> [Problem details]: Present the stretch of the records from the line containing "How do I perform: Click" through the end of the records as a numbered list, leaving out any blank lines.

[Records of locating words and elements]
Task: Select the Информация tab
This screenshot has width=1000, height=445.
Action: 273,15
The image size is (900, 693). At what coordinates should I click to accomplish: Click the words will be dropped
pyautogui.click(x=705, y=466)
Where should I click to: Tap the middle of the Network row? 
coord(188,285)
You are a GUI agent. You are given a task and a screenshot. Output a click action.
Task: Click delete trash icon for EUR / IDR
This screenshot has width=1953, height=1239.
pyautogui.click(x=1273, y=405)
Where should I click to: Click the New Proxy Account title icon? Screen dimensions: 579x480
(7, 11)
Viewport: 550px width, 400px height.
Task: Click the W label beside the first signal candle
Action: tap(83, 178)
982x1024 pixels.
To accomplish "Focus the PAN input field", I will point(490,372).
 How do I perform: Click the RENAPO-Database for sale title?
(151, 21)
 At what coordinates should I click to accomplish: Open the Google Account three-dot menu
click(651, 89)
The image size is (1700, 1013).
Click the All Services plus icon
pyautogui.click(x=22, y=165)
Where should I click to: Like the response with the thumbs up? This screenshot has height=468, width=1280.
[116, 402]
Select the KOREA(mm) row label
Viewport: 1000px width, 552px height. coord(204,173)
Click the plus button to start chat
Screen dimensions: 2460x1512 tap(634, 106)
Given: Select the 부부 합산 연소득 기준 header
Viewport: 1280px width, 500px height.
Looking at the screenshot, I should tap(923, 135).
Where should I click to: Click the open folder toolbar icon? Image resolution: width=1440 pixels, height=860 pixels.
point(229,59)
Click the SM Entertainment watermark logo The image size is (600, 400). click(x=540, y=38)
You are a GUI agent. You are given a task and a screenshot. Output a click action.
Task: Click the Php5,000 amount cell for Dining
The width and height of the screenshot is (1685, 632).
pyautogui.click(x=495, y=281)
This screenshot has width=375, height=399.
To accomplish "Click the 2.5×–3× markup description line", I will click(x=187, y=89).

> [The answer]:
1.  How do I perform: Click the RENAPO-Database for sale title?
2. (151, 21)
3.  At what coordinates should I click to accomplish: Open the Google Account three-dot menu
4. click(651, 89)
5. The image size is (1700, 1013).
6. Click the All Services plus icon
7. pyautogui.click(x=22, y=165)
8. Where should I click to: Like the response with the thumbs up? This screenshot has height=468, width=1280.
9. [116, 402]
10. Select the KOREA(mm) row label
11. Viewport: 1000px width, 552px height. coord(204,173)
12. Click the plus button to start chat
13. Screen dimensions: 2460x1512 tap(634, 106)
14. Given: Select the 부부 합산 연소득 기준 header
15. Viewport: 1280px width, 500px height.
16. Looking at the screenshot, I should tap(923, 135).
17. Where should I click to: Click the open folder toolbar icon? Image resolution: width=1440 pixels, height=860 pixels.
18. point(229,59)
19. Click the SM Entertainment watermark logo The image size is (600, 400). click(x=540, y=38)
20. You are a GUI agent. You are given a task and a screenshot. Output a click action.
21. Task: Click the Php5,000 amount cell for Dining
22. The width and height of the screenshot is (1685, 632).
23. pyautogui.click(x=495, y=281)
24. This screenshot has width=375, height=399.
25. To accomplish "Click the 2.5×–3× markup description line", I will click(x=187, y=89).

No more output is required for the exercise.